Connor's story

At eight years of age, Connor didn’t recognise the behaviour of the Christian Brothers at his Victorian school as sexual abuse. But he knew the difference between being cuddled and being groped, and said the Brothers would always touch him around the genitals.

‘Because I was youngest in the class, I think I was more susceptible’, Connor said. ‘And I also topped Christian doctrine, so there’s no doubt these people had pets and there’s also no doubt that these people had a certain system of picking their pets. I’m analysing this situation now as an adult.
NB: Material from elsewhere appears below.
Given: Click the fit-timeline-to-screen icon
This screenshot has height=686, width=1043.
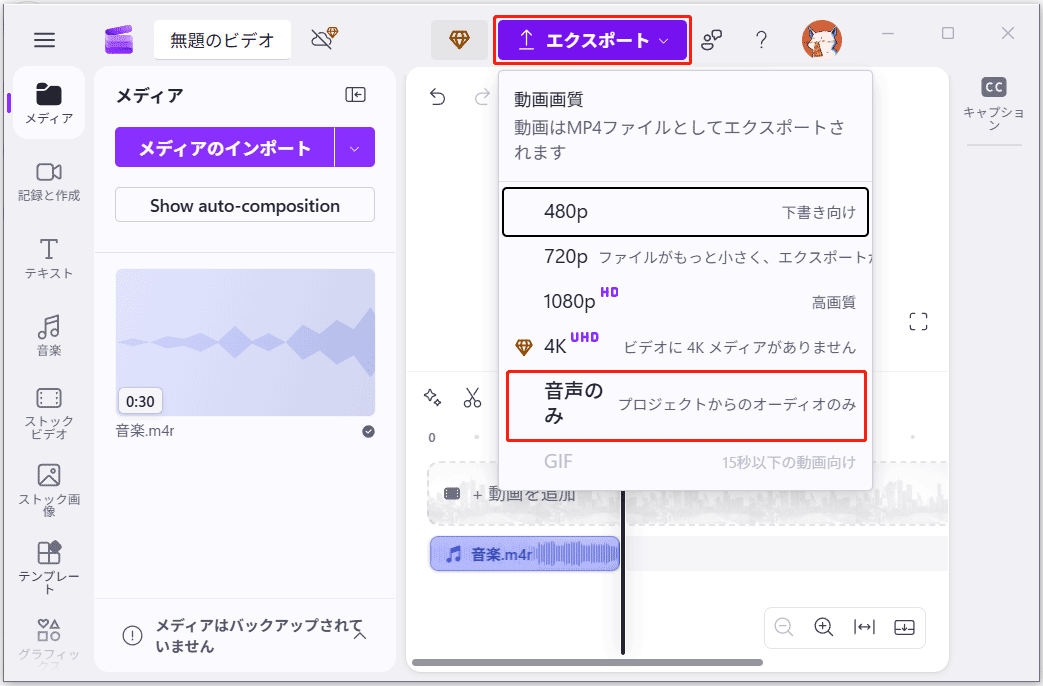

They picked kids who were rosy cheeked, non-pimpled, naive looking – susceptible in other words. If you weren’t picked you felt as though you weren’t favoured. And that’s terrible when I look back on that, because you regarded that as, not a badge of honour, but you regarded it as being a badge of specialness.’

Connor said the methods of abuse by Brother Edwards and Brother Sullivan were the same. They would stand behind a boy and rub his genitals while touching themselves under their robes. As well as this happening to himself he witnessed it with at least 10 other boys, two of whom he recalled coming out from one of the Brothers’ offices. He said they hadn’t been strapped and didn’t want to talk about it, but their ‘reaction was different’.

Connor said one of these boys died in a motor vehicle accident at the age of 17, and he wondered if the boy’s death along with two others was risk-taking as a consequence of sexual abuse. ‘In my opinion the fact that these boys, and I’m speaking as an adult again, and this upsets me a bit [but] their story needs to be told because it mightn’t have been their fault they went off the rails.’

In the mid-1950s in Form 1, Connor said a new lay teacher gave a lecture in biology class on reproduction and sexual intercourse. The teacher was open to the boys participating and asking questions but Brother Sullivan came into the room and after a short time listening told the teacher to pack his bags and leave. The Brother then told the boys they were not to take any notice of anything the teacher had told them.

News of the Royal Commission and the thought of the boys who’d died prompted Connor to tell his account of being abused by the Brothers in the mid-1950s. Until then he hadn’t spoken of it with anyone. ‘My thought philosophy on life was shut it down’, Connor said. ‘I just lost interest in the school.’

He didn’t disclose the abuse to his mother because she was working two jobs to support three children after the death of her husband. Connor wondered if he’d had a father whether he might have been able to tell him that ‘something funny was going on’.

Connor told the Commissioner that the abuse’s effect on him was that he ‘went off the rails’. In a short time his school work deteriorated from top of the class grades and being told by teachers he had a high IQ to expulsion in his last year of school. ‘My mother and I begged to come back’, he said, but the Brothers wouldn’t have him.

The success of his brother and sister in their careers reminded Connor of his loss. ‘The family wasn’t saying to me, “You’re a failure”, but in a way they were. It’s always been in the shadow. My brother’s never said, “Look I’ve done better than you”, but he doesn’t have to.’

After leaving, Connor went to night school but didn’t stay long. He drank heavily as a way of suppressing his feelings of depression. ‘It took me 10 years of drinking to realise I had to make some decisions’, he said. He married at 28 and remained so, happily. He enjoyed family life, but felt sad that he avoided physical contact with his five sons. ‘It’s very hard to express hugs, close contact. My kids will give me a hug but I find it very difficult.’

He’s never approached the Christian Brothers or Catholic Church to disclose the abuse or seek compensation, and isn’t sure if he ever will.

‘There’s obviously an injustice here but you can’t put a monetary value on it.’

He said he’d been uncertain about contacting the Royal Commission and travelling to tell his story. He wanted to ‘remember for others that are deceased’, but didn’t want to ‘remember because I don’t want to bring it back’.